_DIRECTIONS FOR THIS TASK_
Every record that follows should appear again in your answer, exactly the same.

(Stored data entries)
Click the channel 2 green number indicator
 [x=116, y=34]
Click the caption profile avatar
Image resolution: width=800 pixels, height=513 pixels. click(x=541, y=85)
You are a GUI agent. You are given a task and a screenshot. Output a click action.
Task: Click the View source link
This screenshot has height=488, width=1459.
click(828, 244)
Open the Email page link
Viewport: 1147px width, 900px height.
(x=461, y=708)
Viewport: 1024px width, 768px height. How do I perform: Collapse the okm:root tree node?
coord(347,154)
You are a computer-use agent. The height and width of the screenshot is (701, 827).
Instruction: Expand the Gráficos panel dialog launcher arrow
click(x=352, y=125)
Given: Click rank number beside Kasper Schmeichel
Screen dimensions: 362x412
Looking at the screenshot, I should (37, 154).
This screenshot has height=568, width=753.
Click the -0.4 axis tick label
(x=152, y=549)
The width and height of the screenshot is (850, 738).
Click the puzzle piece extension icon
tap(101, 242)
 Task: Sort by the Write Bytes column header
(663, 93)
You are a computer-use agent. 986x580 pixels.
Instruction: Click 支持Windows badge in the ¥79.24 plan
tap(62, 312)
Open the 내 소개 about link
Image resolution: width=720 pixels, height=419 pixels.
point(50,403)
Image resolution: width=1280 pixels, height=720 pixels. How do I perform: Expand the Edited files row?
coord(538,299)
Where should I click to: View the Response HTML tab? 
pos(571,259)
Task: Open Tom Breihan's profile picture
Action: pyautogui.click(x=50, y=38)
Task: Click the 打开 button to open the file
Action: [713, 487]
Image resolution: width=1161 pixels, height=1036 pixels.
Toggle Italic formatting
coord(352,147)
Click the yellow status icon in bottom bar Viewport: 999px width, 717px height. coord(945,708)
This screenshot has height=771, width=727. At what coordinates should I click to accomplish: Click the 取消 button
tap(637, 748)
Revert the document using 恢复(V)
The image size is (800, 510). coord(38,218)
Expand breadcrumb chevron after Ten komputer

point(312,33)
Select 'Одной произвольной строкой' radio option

_EXERCISE OUTPUT_
Click the channel 2 green number indicator
 [x=116, y=34]
Click the caption profile avatar
Image resolution: width=800 pixels, height=513 pixels. click(x=541, y=85)
You are a GUI agent. You are given a task and a screenshot. Output a click action.
Task: Click the View source link
This screenshot has height=488, width=1459.
click(828, 244)
Open the Email page link
Viewport: 1147px width, 900px height.
(x=461, y=708)
Viewport: 1024px width, 768px height. How do I perform: Collapse the okm:root tree node?
coord(347,154)
You are a computer-use agent. The height and width of the screenshot is (701, 827).
Instruction: Expand the Gráficos panel dialog launcher arrow
click(x=352, y=125)
Given: Click rank number beside Kasper Schmeichel
Screen dimensions: 362x412
Looking at the screenshot, I should (37, 154).
This screenshot has height=568, width=753.
Click the -0.4 axis tick label
(x=152, y=549)
The width and height of the screenshot is (850, 738).
Click the puzzle piece extension icon
tap(101, 242)
 Task: Sort by the Write Bytes column header
(663, 93)
You are a computer-use agent. 986x580 pixels.
Instruction: Click 支持Windows badge in the ¥79.24 plan
tap(62, 312)
Open the 내 소개 about link
Image resolution: width=720 pixels, height=419 pixels.
point(50,403)
Image resolution: width=1280 pixels, height=720 pixels. How do I perform: Expand the Edited files row?
coord(538,299)
Where should I click to: View the Response HTML tab? 
pos(571,259)
Task: Open Tom Breihan's profile picture
Action: pyautogui.click(x=50, y=38)
Task: Click the 打开 button to open the file
Action: [713, 487]
Image resolution: width=1161 pixels, height=1036 pixels.
Toggle Italic formatting
coord(352,147)
Click the yellow status icon in bottom bar Viewport: 999px width, 717px height. coord(945,708)
This screenshot has height=771, width=727. At what coordinates should I click to accomplish: Click the 取消 button
tap(637, 748)
Revert the document using 恢复(V)
The image size is (800, 510). coord(38,218)
Expand breadcrumb chevron after Ten komputer

point(312,33)
Select 'Одной произвольной строкой' radio option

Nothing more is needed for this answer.